Keith Vaz: I was just about to say that. I do not want this to sound like self-congratulation—[Hon. Members: “Oh yes you do!”] Oh, all right—I do! I concede that point. To have united the three Chairs of the Select Committees and all their members, given their different politics and personalities, is a unique achievement for any Government. I am minded to join those on the two Front Benches in the Division Lobby to support the motion, if only to see the Home Secretary and the shadow Home Secretary in the same Lobby at the same time—I am not sure who will get there first—but I shall not be voting tonight. I am sure that my extra vote would not count for much anyway, given that the motion will be passed, but this is the only way I have of expressing my exasperation at the insufficient time we have had to discuss these matters or to look in real detail at the European arrest warrant.

The Home Secretary is right to say that there have been changes since we started last year, but those changes do not go far enough to deal with the kinds of issues that were raised in the Select Committee by several Members, including the Lord Chancellor and Secretary of State for Justice, the right hon. Member for Epsom and Ewell (Chris Grayling), and the hon. Members for Enfield North (Nick de Bois) and for South Dorset (Richard Drax), all of whom came and talked about specific examples.

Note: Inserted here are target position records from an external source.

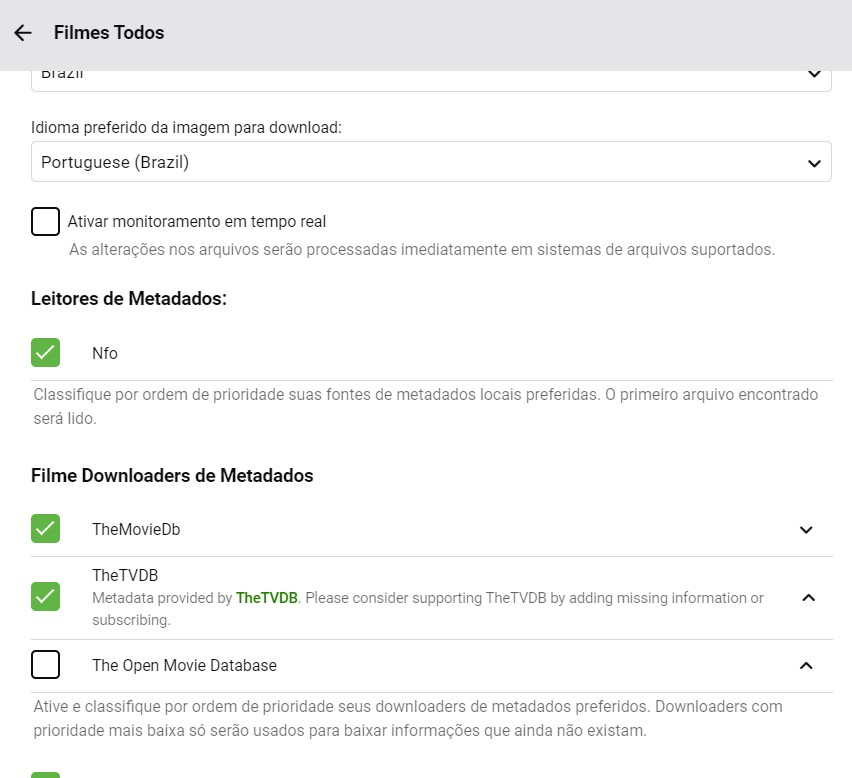Image resolution: width=852 pixels, height=778 pixels.
Task: Click the "Ativar monitoramento em tempo real" label
Action: pos(197,221)
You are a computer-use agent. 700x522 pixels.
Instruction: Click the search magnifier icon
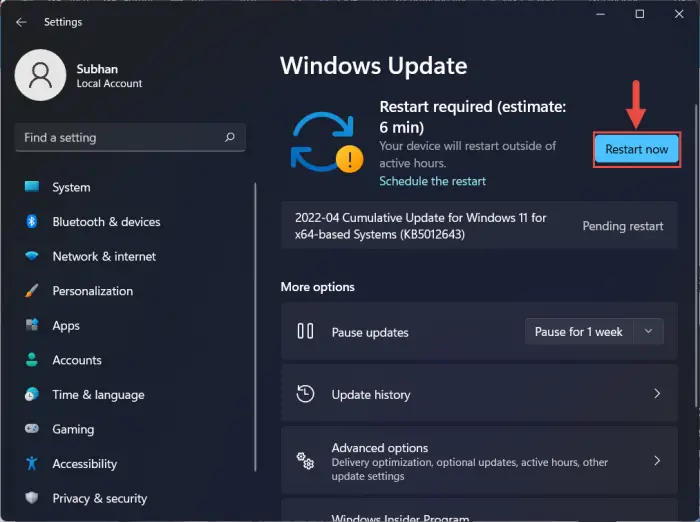pyautogui.click(x=230, y=138)
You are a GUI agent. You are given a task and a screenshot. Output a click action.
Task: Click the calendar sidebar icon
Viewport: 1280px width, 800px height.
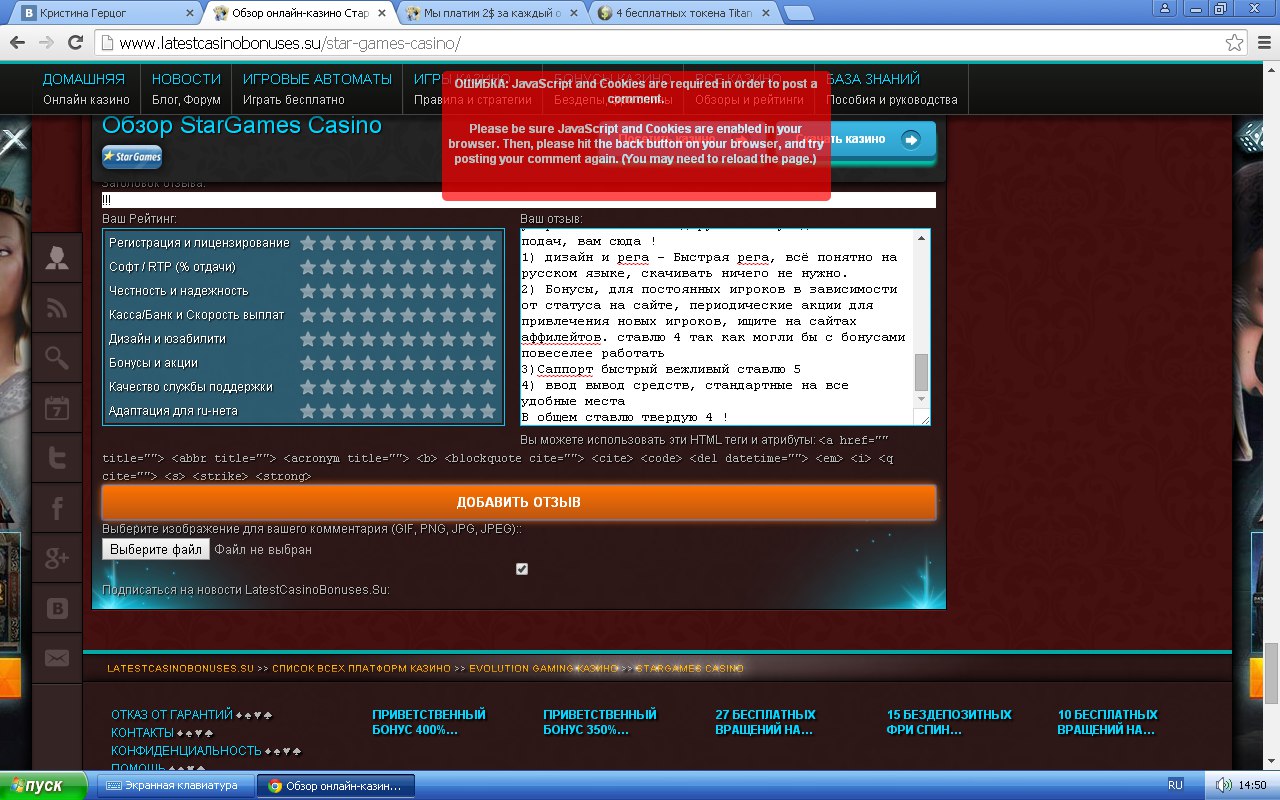pyautogui.click(x=57, y=408)
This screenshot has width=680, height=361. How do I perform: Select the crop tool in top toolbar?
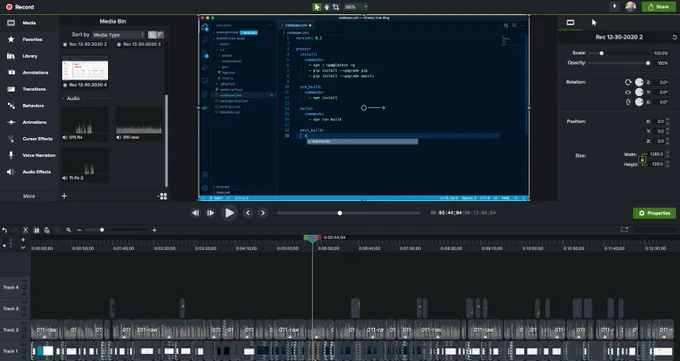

I am not against the principle of the European arrest warrant. The Home Secretary and the shadow Home Secretary have made a powerful case in support of that principle. The problem lies in the practicalities involved and the difficulty in exercising any control—we have none—over jurisdictions in other countries. Poland has been mentioned. We have had more European arrest warrant requests from Poland—2,400—than from any other country in Europe. The Home Secretary says that Poland is changing its legislation.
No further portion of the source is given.